Newly opened restaurant Chambal focuses on the cuisines of Madhya Pradesh, Rajasthan and Uttar Pradesh. Here's what to expect...

Take a culinary tour of the Chambal valley at this new restaurant

Rashmi Rajagopal Published :  24th June 2022 12:00 AM   |   Published :   |  24th June 2022 12:00 AM

Dakhin Laal Meat Curry

The Chambal river, a tributary of the Yamuna, flows through Madhya Pradesh, Rajasthan and Uttar Pradesh. It is the cuisine of the regions that the river touches that forms the menu of the newly opened restaurant Chambal, the sister property of the popular Coast To Coast, a Bengaluru institution known for its Mangalorean fare.
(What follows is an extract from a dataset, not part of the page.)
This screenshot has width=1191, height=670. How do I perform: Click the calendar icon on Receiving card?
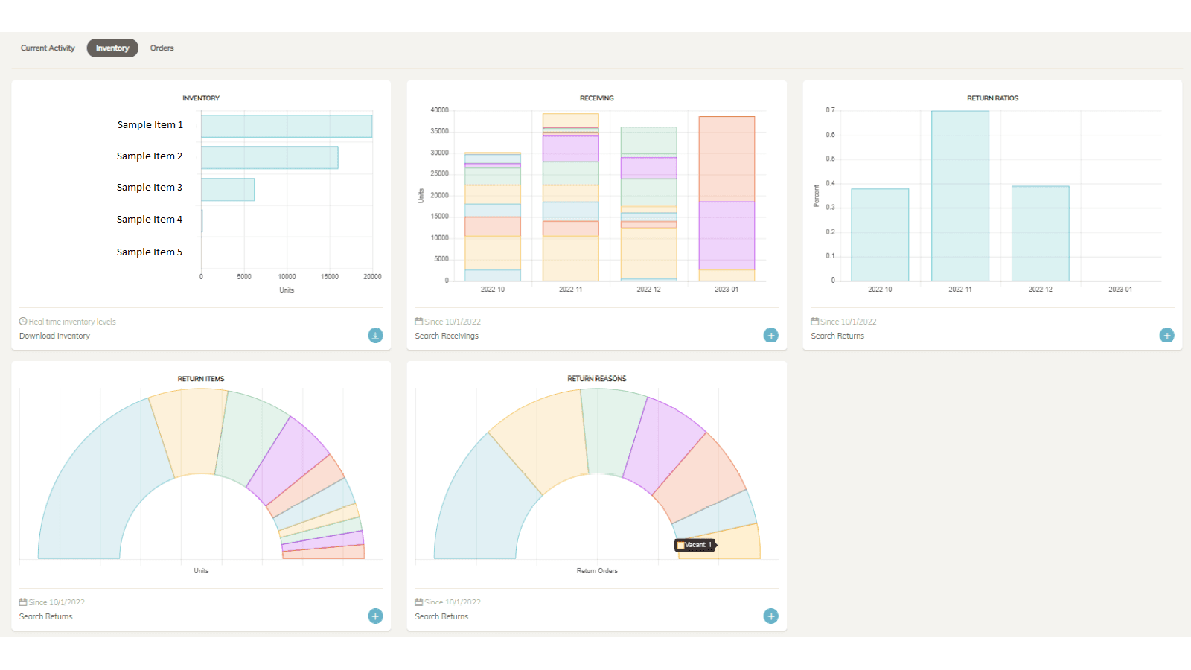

The decor is minimal and functional, designed for elaborate lunches where the food does all the talking.

Kachumber Beetroot Salad
Beetroot Kachumber Salad

When we stopped by for lunch, we were first served a ceramic pot of Tamatar Mirch Shorba. A take on the quintessential tomato soup, it was loaded with spices and topped off with a smoked green chilli. While this one cleared up our sinuses, the Beetroot Kachumber Salad which was served next was a lot more soothing on our palate. A mix of grated coconut, diced beetroot, roasted peanuts and fresh herbs, this was quite delicious and refreshing. The Malai Broccoli Tikka (broccoli in a creamy mustard-flavoured masala and cooked in a clay oven) and Dacoit’s Money Bags (wonton potlis filled with minced prawns) are two starters that are worth a try. However, our favourite was the Chicken Hara Mirch Masala, chicken cooked in a masala made from cashew nuts and green chillies. Nutty, piquant and creamy all at once, this was quite an interesting dish.

Chicken Hara Mirch Masala
Chicken Hara Mirch Masala

From the curries, our pick is the Wazwan Yakhni Gosht, the popular Kashmiri mutton delicacy in which the meat is cooked in a yoghurt and fennel sauce. We paired this with a selection of breads. The flavours were subtle and light and the mutton was perfectly cooked. Of the breads, our favourite was the Chilli Cheese naan, its heavy cheese filling mellowing out the notes of the minced chillies it came topped with. 

Rabdi Gulab Jamun
Rabdi Gulab Jamun

We completed our meal with a dessert of Rabdi Gulab Jamun — gulab jamun with a sprinkling of deep-fried boondi and soaked in sweet and thick rabdi.  

North Indian food is not hard to come by in Bengaluru. However, Chambal sets itself apart by focusing on cuisines that are yet to be thoroughly explored.